A program in the School of Public Health aims to ease the move by teaching students the skills they’ll need after graduation. After completing a semester of workshops, members of the Students Transitioning into Effective Professionals (STEP) program will earn a digital badge, a credential they can put on their resume or LinkedIn profile to highlight their accomplishment to employers.
Launched as a pilot program in Fall 2019, STEP has exited its initial phase and is launching a digital badge. The program has primarily served students from underrepresented populations, first-generation college students, first-year or transfer students and students with a GPA from 2.0 to 2.9. “Those are the students we identified as those who could benefit from having additional support,” said Tia Cunningham, STEP’s founding program manager.
The official introduction of the digital badge this semester is “a symbol to recognize what (the students) have learned and been able to accomplish,” said Cunningham.
It’s the first in an upcoming collection of UMD-branded badges; others are under consideration, said Doug Roberts, associate dean in the Office of Undergraduate Studies. Four schools and colleges already offer a digital generalist badge, part of a partnership with Capital CoLAB, a network of Washington, D.C.-area universities and businesses.
“Badging is a way for us to pull together a bunch of experiences students might have that are … helping build a specific skill,” he said. As of 2016, according to an Inside Higher Ed article, one in five colleges was issuing digital badges.
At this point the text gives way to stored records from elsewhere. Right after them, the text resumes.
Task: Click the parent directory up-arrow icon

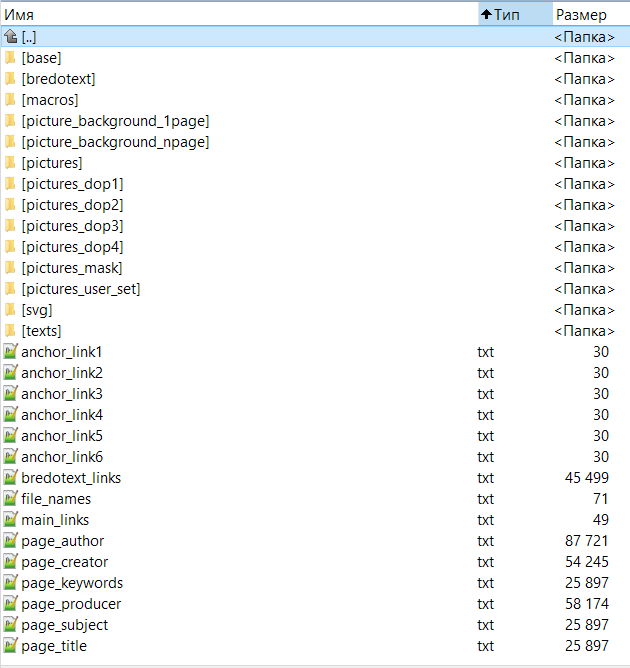Action: [10, 36]
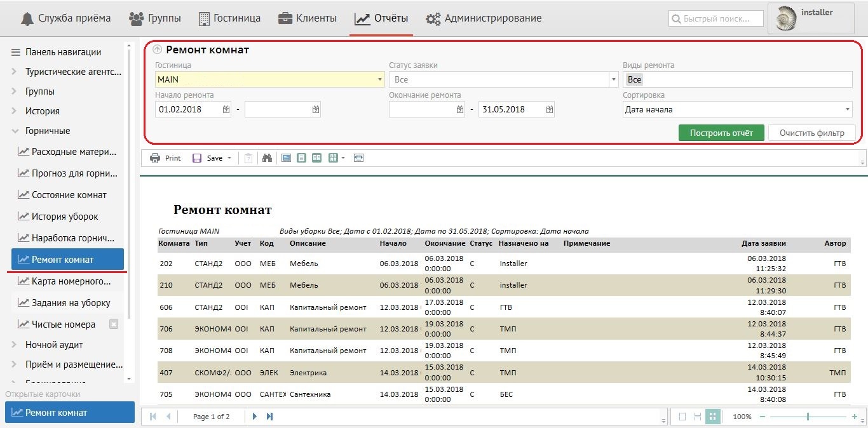
Task: Expand the Ночной аудит tree section
Action: pos(14,345)
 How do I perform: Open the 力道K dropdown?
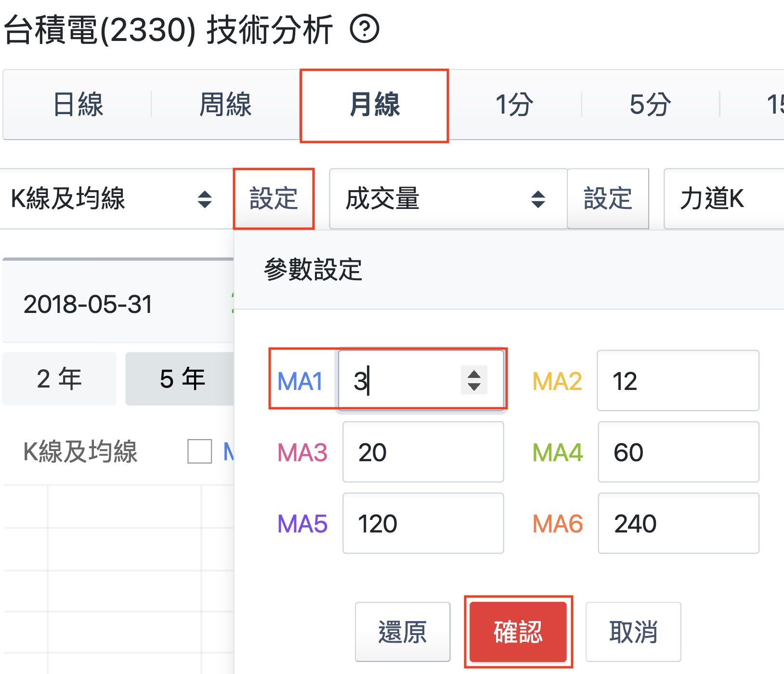[722, 199]
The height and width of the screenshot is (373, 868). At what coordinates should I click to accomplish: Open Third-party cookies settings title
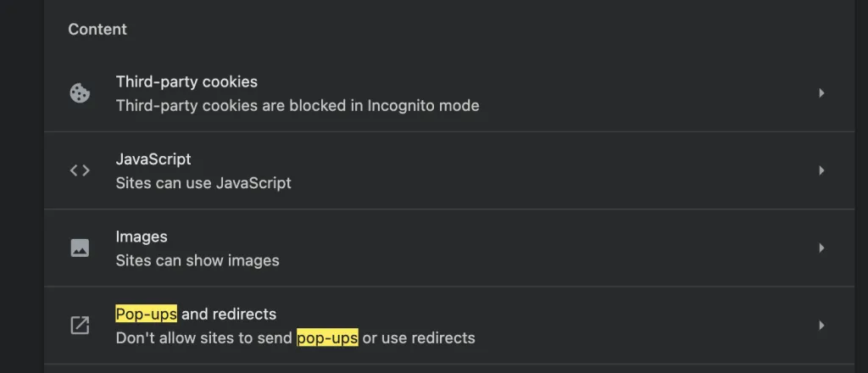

The STEP program, which consists of twice-monthly workshops throughout one semester, “felt like a really good environment to be in, a very positive environment,” said Mansi Gosalia ’22, who came to UMD as a transfer student from Montgomery College. As part of the first cohort of students in the STEP program, Gosalia and her fellow “steppers,” as she calls them, learned about personal finance, good interviewing etiquette, resume writing and talking with recruiters. “I felt like I could ask literally anything I wanted and I wouldn’t be judged for what I was asking,” said Gosalia, who remains involved as a peer mentor to current “steppers.”
As part of the School of Public Health, panel representatives, case studies, workshops, assignments and group projects all revolve around public health content, said Cunningham.
This semester, 84 students are taking part in the STEP program—a drastic increase from the roughly 15 who participated when Gosalia joined.
The program helped Gosalia find her way to her first significant internship, in the office of U.S. Sen. Chris Van Hollen (D-Md.), she said. “I don’t think I would’ve been able to put myself out there in the way that I did or think I had the skills necessary for that job if I hadn’t had STEP.”